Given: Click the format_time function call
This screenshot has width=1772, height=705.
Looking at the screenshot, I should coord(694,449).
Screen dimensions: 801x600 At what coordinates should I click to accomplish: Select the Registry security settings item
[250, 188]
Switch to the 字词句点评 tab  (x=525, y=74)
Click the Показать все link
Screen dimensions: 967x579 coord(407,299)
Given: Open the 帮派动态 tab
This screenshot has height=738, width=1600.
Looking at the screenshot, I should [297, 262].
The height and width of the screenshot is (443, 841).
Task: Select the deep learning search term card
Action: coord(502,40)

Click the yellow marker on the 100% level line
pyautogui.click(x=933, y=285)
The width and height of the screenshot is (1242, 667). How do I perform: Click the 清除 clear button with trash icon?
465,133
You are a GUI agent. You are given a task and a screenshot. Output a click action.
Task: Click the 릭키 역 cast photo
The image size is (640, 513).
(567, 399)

PROBLEM REQUIREMENTS
The entries listed above are to be output exactly. Leave none out.

REPLY
Given: Click the format_time function call
This screenshot has width=1772, height=705.
Looking at the screenshot, I should coord(694,449).
Screen dimensions: 801x600 At what coordinates should I click to accomplish: Select the Registry security settings item
[250, 188]
Switch to the 字词句点评 tab  (x=525, y=74)
Click the Показать все link
Screen dimensions: 967x579 coord(407,299)
Given: Open the 帮派动态 tab
This screenshot has height=738, width=1600.
Looking at the screenshot, I should [297, 262].
The height and width of the screenshot is (443, 841).
Task: Select the deep learning search term card
Action: coord(502,40)

Click the yellow marker on the 100% level line
pyautogui.click(x=933, y=285)
The width and height of the screenshot is (1242, 667). How do I perform: Click the 清除 clear button with trash icon?
465,133
You are a GUI agent. You are given a task and a screenshot. Output a click action.
Task: Click the 릭키 역 cast photo
The image size is (640, 513).
(567, 399)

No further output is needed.